Blog

Black History Month 2023: An Era of Injustice – Apartheid and Jim Crow

#FACTFRIDAY series

Discrimination against Black people isn’t just an American issue; the suffering and discrimination of Black people have been seen in several countries worldwide. The Apartheid era in South Africa and the Jim Crow Era in the United States both involved systematic racial segregation and discrimination against non-white populations. Both systems created separate and unequal societies based on skin color, where people of color faced legal and institutional barriers to equal treatment and opportunities. Both regimes also used violence and repression to maintain their power and control over non-white populations. Let’s dive into the similarities between them and talk about what can be done as a society to educate each other on the past and push toward an inclusive future.

What was the Apartheid era in South Africa?

Apartheid was a system of racial segregation and discrimination that existed in South Africa from 1948 to the early 1990s. Under apartheid, people of different races were separated and treated differently under the law, with Black South Africans being stripped of their political rights and subjected to harsh treatment by the white-minority government. The apartheid regime was finally abolished in the early 1990s, after a long and often violent struggle by anti-apartheid activists and the international community.

Figure 1: South African beach sign

What was the Jim Crow era in the American South?

The Jim Crow laws were state and local laws introduced in the Southern United States in the late 19th and early 20th centuries that enforced racial segregation, “Jim Crow” is a pejorative term for an African-American. Other areas of the United States were affected by formal and informal policies of segregation as well. Still, many states outside the South, beginning in the late 19th century, had adopted laws banning discrimination in public accommodations and voting. White Southern Democrat-dominated state legislatures enacted southern laws to disenfranchise and remove political and economic gains made by African Americans during the Reconstruction era. In 1964, President Lyndon B. Johnson signed the Civil Rights Act, which legally ended the segregation that Jim Crow laws had institutionalized.
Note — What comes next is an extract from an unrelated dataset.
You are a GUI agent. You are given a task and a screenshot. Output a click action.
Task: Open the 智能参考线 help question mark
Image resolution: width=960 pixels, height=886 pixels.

Figure 2: American train station

What you can do to do your part!

The legacy of Jim Crow and Apartheid continues to effect society today, more than two decades after the official end of the system. There are several ways you can contribute to improving the lasting effects of racial segregation:

  1. Education: Educate yourself and others about historical racial segregation and its impact on your society. This helps raise awareness and promote understanding.
  2. Supporting organizations: Support organizations that work towards addressing the social and economic inequalities that persist because of discrimination.
  3. Advocating: Advocate for policies and initiatives that address the lasting effects of racial segregation, such as affordable housing, equal access to education and healthcare, and job creation programs.
  4. Promoting diversity and inclusion: Promote diversity and inclusion in your own community and workplace, and work to dismantle systems of oppression and discrimination.

Remember, long-term change takes time and sustained effort from many individuals and communities, so it’s important to stay engaged and continue working towards a more just and equitable future.